What would settle an argument about a particular policy is not its label. The evidence would need to show the exposure distribution before and after; uptake and outcomes across relevant social groups; absolute as well as relative changes; adverse effects; and what happened to people already at high risk. A falling average with a widening tail is a different success from a distribution that narrows as it moves.

Read the photograph one more time

Bernard Gotfryd's photograph belongs to the Library of Congress. It preserves a real clinical encounter, not a symbol assembled from floating medical icons. Its strength is also its boundary: the frame can show the cuff, the patient, the clinician's hands, and the apparatus, but not the food system, workplace, neighbourhood, income, law, or air outside the room.[6]

Rose's paper teaches a disciplined way to look beyond that frame without looking past the patient. Ask who needs protection now. Then ask why this need is common here, in this group, at this time. The first question directs care toward a person. The second tests whether society is manufacturing the risk that care must repeatedly manage.

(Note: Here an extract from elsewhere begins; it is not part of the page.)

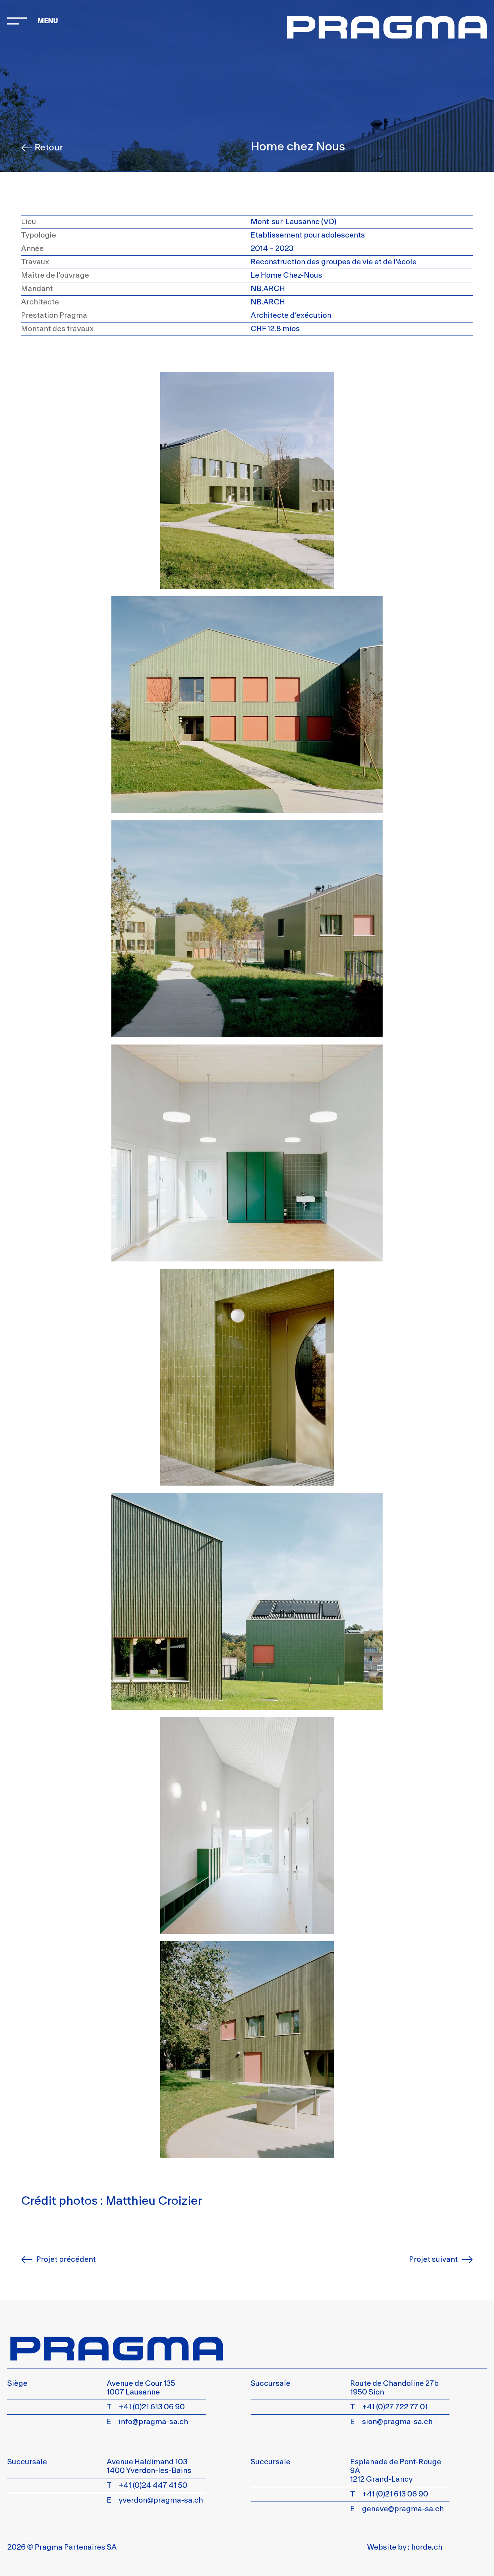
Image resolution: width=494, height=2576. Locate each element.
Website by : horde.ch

That is why the paper remains sharper than the slogan attached to it. It did not prove that population policies always beat targeted medicine. It showed that a perfect account of individual susceptibility can still leave the incidence rate unexplained—and that prevention is incomplete until it asks both questions.

Sources

  1. Geoffrey Rose, “Sick Individuals and Sick Populations,” International Journal of Epidemiology 14, no. 1 (1985), 32–38 — archived full-text reprint of the primary source for its two causal questions, historical examples, strategy comparison, and numeric illustrations.
  2. Yvonne G. Doyle, Alison Furey, and John Flowers, “Sick individuals and sick populations: 20 years later,” Journal of Epidemiology and Community Health 60 (2006), 396–398 — reassessment arguing that individual and population strategies remain distinct and complementary.
  3. Fahad Razak, George Davey Smith, and S. V. Subramanian, “The idea of uniform change: is it time to revisit a central tenet of Rose's ‘Strategy of Preventive Medicine’?” American Journal of Clinical Nutrition 104 (2016), 1497–1507 — critique of mean-only population thinking using changes in BMI distributions.
  4. Katherine L. Frohlich and Louise Potvin, “The Inequality Paradox: The Population Approach and Vulnerable Populations,” American Journal of Public Health 98 (2008), 216–221 — full-text record on how population interventions can distribute benefits unequally and why vulnerable-group strategies may be needed.
  5. Gwenn Menvielle, Ivana Kulhánová, and Johan P. Mackenbach, “Assessing the impact of a public health intervention to reduce social inequalities in cancer,” in IARC Scientific Publication No. 168 (2019) — review of absolute and relative inequality measures and proportionate universalism.
  6. Library of Congress, “Elderly woman receiving a blood pressure test,” Bernard Gotfryd photograph, reproduction no. LC-DIG-gtfy-06776 — catalogue and download record for the article image.